PAM JAYA memastikan pasokan air baku dari Waduk Jatiluhur di Purwakarta, Jawa Barat, tetap aman untuk melayani kebutuhan air bersih warga Jakarta hingga akhir 2026, kendati muka air waduk turun akibat musim kemarau. Kepastian itu disampaikan Direktur Utama PAM JAYA Arief Nasrudin setelah meninjau langsung kondisi waduk pada Senin, 31 Agustus 2026.

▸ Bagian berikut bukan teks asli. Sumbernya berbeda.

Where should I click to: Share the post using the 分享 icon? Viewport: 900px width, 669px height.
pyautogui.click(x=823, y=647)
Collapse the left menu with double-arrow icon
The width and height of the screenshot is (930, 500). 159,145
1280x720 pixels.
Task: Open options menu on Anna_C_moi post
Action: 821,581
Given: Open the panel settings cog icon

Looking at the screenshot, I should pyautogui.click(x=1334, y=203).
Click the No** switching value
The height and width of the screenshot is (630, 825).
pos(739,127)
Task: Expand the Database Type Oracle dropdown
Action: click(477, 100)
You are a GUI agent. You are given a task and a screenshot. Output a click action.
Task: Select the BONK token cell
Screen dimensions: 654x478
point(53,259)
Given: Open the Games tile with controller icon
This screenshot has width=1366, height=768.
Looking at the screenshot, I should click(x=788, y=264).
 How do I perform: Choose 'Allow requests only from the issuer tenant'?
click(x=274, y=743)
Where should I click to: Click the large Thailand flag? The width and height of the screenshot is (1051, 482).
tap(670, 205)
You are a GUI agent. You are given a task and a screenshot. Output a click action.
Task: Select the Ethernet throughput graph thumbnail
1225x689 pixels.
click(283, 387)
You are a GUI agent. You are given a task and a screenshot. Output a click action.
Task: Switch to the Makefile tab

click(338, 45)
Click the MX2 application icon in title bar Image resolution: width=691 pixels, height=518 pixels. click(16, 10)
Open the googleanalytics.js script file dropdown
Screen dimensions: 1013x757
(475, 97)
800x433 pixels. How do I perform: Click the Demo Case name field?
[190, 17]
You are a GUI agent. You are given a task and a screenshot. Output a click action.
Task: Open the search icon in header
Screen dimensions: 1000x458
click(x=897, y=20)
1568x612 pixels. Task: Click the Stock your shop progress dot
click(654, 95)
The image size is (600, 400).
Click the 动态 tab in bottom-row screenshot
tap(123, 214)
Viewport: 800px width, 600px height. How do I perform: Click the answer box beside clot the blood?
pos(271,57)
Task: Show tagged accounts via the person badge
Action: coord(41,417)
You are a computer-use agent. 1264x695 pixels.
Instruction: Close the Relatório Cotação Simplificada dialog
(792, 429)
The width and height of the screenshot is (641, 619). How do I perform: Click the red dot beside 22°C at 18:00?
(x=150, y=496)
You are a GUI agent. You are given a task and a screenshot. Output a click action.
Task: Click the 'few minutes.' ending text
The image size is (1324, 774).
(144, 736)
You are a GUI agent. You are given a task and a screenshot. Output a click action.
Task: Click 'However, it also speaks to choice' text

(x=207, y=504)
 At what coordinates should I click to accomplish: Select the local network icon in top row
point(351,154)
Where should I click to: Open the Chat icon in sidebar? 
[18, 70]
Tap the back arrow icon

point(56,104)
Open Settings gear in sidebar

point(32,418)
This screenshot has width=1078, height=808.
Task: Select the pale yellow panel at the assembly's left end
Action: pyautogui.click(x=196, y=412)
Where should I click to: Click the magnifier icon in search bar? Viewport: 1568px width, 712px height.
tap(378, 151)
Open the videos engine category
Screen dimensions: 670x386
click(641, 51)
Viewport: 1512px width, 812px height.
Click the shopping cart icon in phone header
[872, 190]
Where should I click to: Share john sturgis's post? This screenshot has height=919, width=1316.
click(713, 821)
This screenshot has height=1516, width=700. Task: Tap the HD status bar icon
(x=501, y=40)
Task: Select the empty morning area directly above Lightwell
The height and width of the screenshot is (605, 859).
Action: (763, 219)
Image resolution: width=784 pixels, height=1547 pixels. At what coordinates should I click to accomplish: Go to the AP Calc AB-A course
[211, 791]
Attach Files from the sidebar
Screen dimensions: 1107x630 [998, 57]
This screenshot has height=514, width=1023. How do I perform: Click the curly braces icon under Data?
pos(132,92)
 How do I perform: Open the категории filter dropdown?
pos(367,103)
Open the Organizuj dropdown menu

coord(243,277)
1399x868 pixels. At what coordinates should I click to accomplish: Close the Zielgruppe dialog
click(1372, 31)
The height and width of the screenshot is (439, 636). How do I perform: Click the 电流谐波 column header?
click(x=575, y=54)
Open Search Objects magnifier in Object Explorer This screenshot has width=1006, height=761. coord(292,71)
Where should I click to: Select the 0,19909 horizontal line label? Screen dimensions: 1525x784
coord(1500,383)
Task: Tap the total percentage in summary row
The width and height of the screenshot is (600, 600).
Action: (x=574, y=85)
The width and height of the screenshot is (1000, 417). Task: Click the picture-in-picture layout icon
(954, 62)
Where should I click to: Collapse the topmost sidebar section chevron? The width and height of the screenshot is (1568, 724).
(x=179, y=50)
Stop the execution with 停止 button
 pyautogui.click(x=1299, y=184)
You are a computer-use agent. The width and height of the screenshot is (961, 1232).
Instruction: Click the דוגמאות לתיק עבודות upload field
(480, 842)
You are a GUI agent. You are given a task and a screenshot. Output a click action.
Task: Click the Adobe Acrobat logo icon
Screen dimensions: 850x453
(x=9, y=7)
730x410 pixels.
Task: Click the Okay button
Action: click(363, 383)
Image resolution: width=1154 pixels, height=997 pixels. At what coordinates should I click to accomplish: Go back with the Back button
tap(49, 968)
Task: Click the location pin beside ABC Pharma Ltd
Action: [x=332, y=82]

Berdasarkan data dari pengelola waduk, Perum Jasa Tirta II (PJT II), muka air Jatiluhur saat ini tercatat 96,34 meter di atas permukaan laut. Angka itu turun dibanding kondisi normal, namun masih 8,84 meter di atas batas bawah operasi sebesar 87,5 meter, yakni ambang minimal agar waduk tetap bisa menyalurkan air. Arief menyebut PJT II telah menyiapkan sejumlah langkah mitigasi untuk menjaga ketersediaan air hingga akhir tahun.

Kunjungan tersebut turut diikuti Direktur Usaha PJT II Didik Permadi Yoffana dan General Manager Wilayah IV Anom Soal Herudjito. Didik menjelaskan bahwa tampungan Waduk Jatiluhur saat ini masih mencukupi tidak hanya untuk air baku, tapi juga kebutuhan irigasi dan industri hingga akhir 2026.

Arief menegaskan pihaknya bersama PJT II akan terus memantau kondisi waduk dan perkembangan pasokan air secara berkala selama musim kemarau masih berlangsung, mengingat muka air berpotensi terus turun.